▶ _O que fazer_
Você pode continuar o texto de opinião sobre a decisão judicial que libera psicólogos para tentar reverter a orientação sexual, começando logo depois da última frase apresentada?

____ Texto para leitura

O juiz manteve a resolução, mas determinou que o Conselho Federal de Psicologia não impeça profissionais de tentarem reverter a escolha de quem ama o mesmo sexo.
Psicólogos que se prestarem à reversão da orientação sexual são ‘doentes’.
Quando nasci, para a psiquiatria e psicologia, a homossexualidade já não constava na lista de transtornos mentais ou emocionais.
Em 1990, a Organização Mundial de Saúde ampliou o entendimento para que nunca mais o homossexualismo fosse vista como patologia.
A reversão da opção sexual já foi ‘tratada’ ao longo de séculos com prisão, hipnose, castração, choque, lobotomia e forca.
Esse juiz abriu um precedente, que por mais que não se estabeleça, reacende um debate ultrapassado e que só serve para alimentar o discurso homofóbico.
Pior, para tornar ainda mais frequentes, os casos de constrangimentos, agressões e mortes de Lésbicas, Gays, Bissexuais e Transexuais (LGBT).
Como calcular o retrocesso que a decisão impõe a um grupo social que conquistou tantas vitórias sociais, políticas e jurídicas?

________
____ Lista de dados

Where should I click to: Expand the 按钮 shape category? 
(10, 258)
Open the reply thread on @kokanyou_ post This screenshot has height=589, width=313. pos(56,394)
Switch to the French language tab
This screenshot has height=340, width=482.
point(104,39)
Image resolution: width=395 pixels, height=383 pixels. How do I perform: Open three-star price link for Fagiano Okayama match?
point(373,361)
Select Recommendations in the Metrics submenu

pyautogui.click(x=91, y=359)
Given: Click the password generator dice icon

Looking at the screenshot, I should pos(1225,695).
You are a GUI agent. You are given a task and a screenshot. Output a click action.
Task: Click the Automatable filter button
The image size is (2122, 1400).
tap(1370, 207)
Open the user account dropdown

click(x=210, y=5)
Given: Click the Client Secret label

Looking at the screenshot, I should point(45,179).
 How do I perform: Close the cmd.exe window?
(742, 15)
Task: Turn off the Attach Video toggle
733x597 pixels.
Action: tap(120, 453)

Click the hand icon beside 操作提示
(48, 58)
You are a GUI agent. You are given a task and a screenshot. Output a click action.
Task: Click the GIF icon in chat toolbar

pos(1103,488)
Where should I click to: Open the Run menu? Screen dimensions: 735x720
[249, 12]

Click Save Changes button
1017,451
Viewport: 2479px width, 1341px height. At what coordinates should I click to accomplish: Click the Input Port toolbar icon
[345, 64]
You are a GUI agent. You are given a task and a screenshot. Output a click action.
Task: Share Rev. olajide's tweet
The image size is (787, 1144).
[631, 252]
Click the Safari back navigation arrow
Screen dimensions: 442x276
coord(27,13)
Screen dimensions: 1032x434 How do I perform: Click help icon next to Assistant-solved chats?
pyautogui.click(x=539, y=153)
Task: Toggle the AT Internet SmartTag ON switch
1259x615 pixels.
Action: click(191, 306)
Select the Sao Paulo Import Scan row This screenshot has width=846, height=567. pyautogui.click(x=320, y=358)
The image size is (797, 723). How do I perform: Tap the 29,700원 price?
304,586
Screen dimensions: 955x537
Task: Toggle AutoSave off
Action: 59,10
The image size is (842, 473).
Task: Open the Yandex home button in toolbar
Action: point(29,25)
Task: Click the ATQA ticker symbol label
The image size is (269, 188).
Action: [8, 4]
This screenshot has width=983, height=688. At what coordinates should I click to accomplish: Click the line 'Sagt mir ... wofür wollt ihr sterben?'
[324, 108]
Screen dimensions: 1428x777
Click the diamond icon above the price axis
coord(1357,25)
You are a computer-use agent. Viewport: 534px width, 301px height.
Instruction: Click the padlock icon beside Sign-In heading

________

▶ _Resposta à tarefa_
Pude ver entre tantas conquistas, ainda que insuficientes, o direito ao casamento e à adoção por casais homoafetivos, a mudança de nome civil e social e a possibilidade de cirurgia de mudança de sexo e de reprodução assistida feita pelo SUS.
O retrocesso que vemos é uma desgraça promovida por parlamentares e juízes fundamentalistas.
O deus do ódio fascina multidões e o discurso dos doentes ganha robustez.
Quem lutou para garantir direitos fundamentais e usufruir de um ambiente mais civilizado, vai precisar do dobro de coragem e força para enfrentar à ofensiva retrógrada.
Só há duas opções: resistir ou se submeter aos ‘doentes’.